Even in the computer world, sometimes the cure can be worse than the disease.
Networking Security Information Services (NSIT) learned this lesson when they discovered that the anti-virus software intended to prevent a dangerous influx of corrupted e-mails was in fact the cause of the service interruption on Thursday.
Bob Bartlett, director of Enterprise Network Services and network security director of NSIT, said NSIT diagnosed the anti-virus software as the apparent cause of the shutdown on Friday. This software has blocked approximately 1.4 million viral messages since September 2003, Bartlett said, but last week, it encountered a viral message that had not previously been processed, triggering a type of bug known as a "memory leak."
The result was that the filtering program continued to claim memory on Plaisance, the machine that allows members of the University community to read their mail.
"Eventually, so much memory was taken up that the system could no longer function, and we could not submit commands to the system to either observe the reason for the system problems or shut the system down in a way that would ensure that data was not lost," Bartlett said. "As a result, we had to handle the situation much more slowly than we would have liked."
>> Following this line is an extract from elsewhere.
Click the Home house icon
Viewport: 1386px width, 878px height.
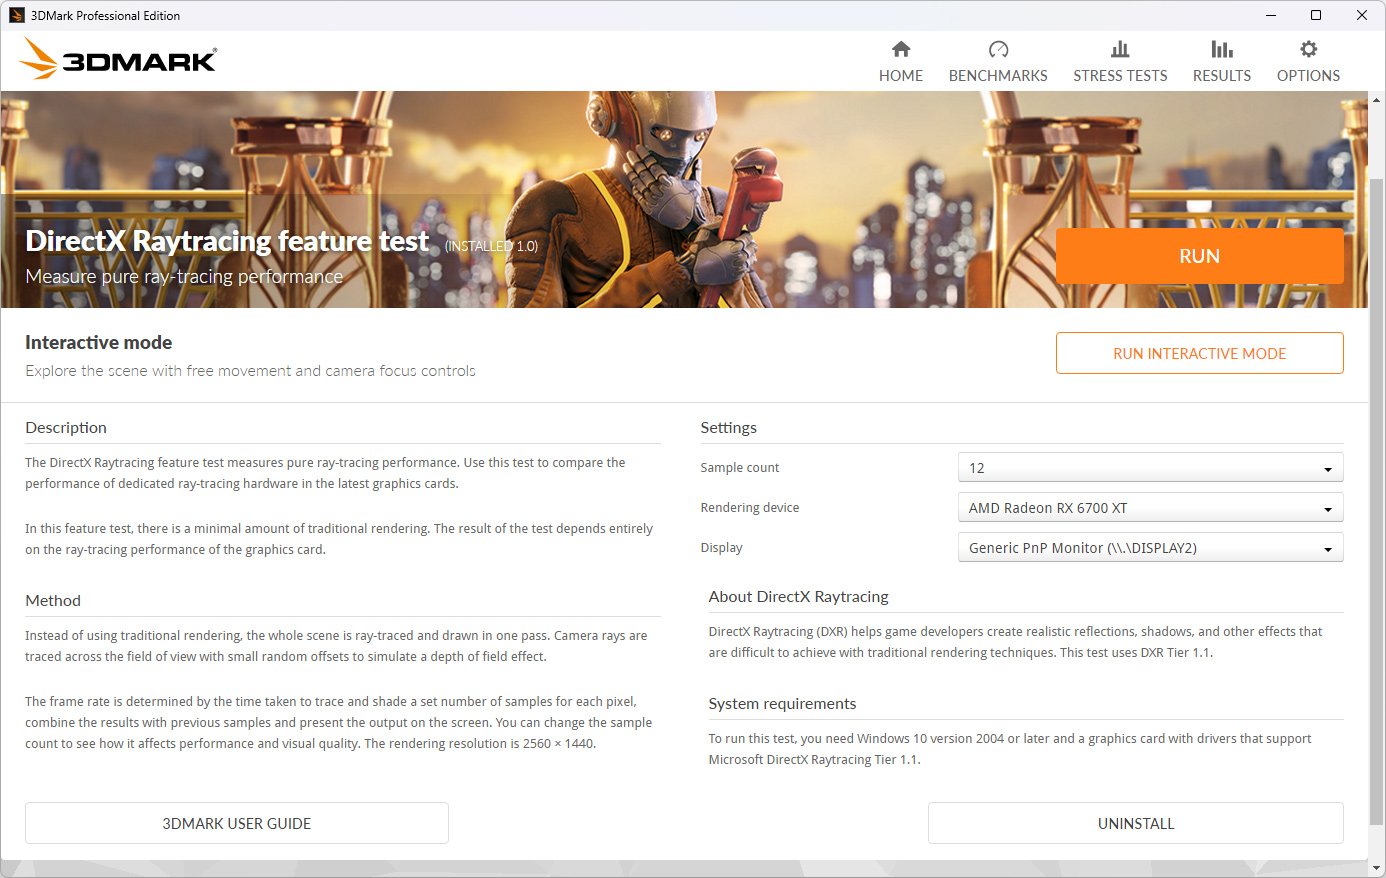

Due to the cautious approach taken by NSIT, the mail system became unavailable for several hours while officials and engineers worked to regain control of it. Bartlett said that no inboxes were lost and less than 30 of about 20,000 showed any indication of a problem.
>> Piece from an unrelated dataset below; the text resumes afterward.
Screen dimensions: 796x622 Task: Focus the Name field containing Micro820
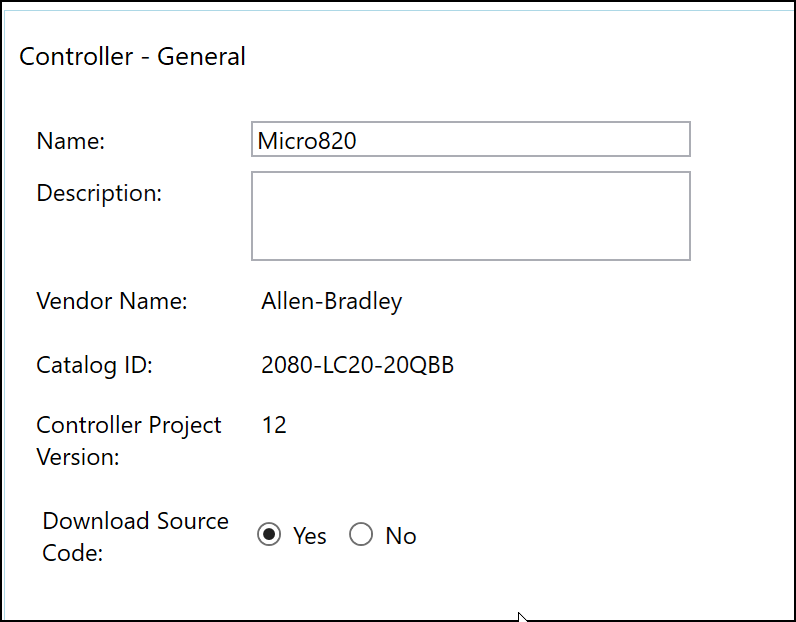click(470, 140)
Bartlett added that NSIT is taking several precautions against future service interruptions.
"First, the software that was being used has been reviewed and fixed. Second, we have been looking at other anti-virus software. And lastly, we are in the process of redesigning the mail system," said Bartlett. "In addition to an architecture designed by the systems staff, we are investigating several commercial options."
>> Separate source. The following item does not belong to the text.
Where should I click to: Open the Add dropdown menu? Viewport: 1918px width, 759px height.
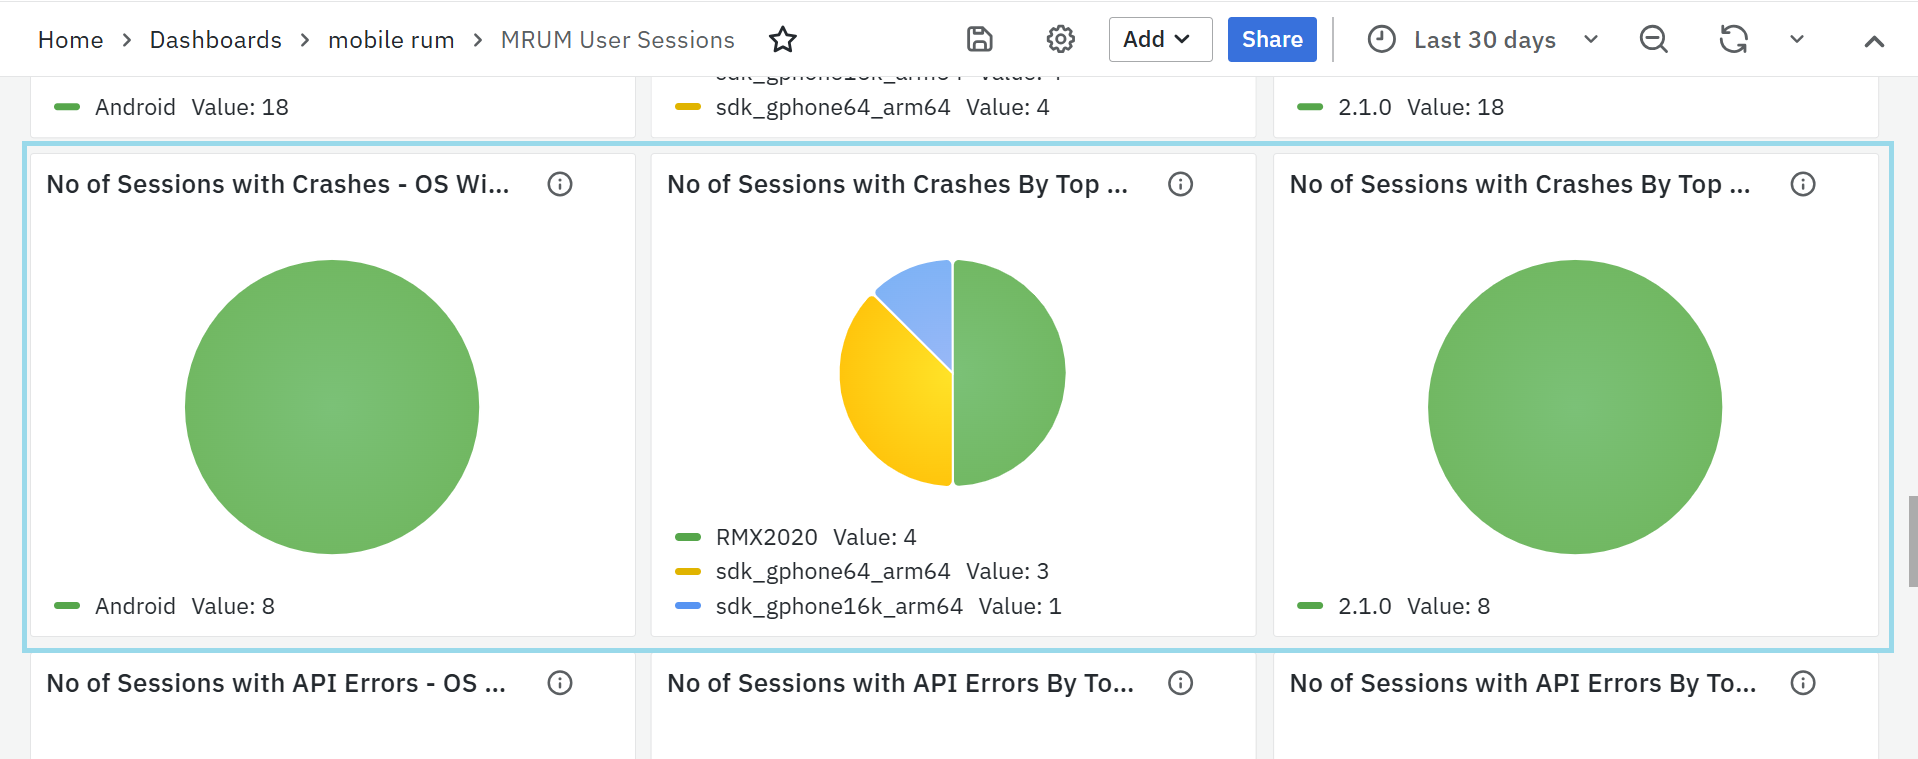tap(1159, 40)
Bartlett said a vendor would install a new system on campus around March 22, which NSIT will be testing as a possible replacement for the current system. Bartlett noted that both systems are designed to minimize the potential damage from an incident like the one that occurred last Thursday.
Greg Jackson, vice president and chief information officer at NSIT, said he was not sure such incidents could be completely prevented in the future, so long as "idiots" were sending around viruses. "The clear thing we can do is learn from things like this," he said. "The question is: Do you let viruses take down the University or do you act? You most definitely act."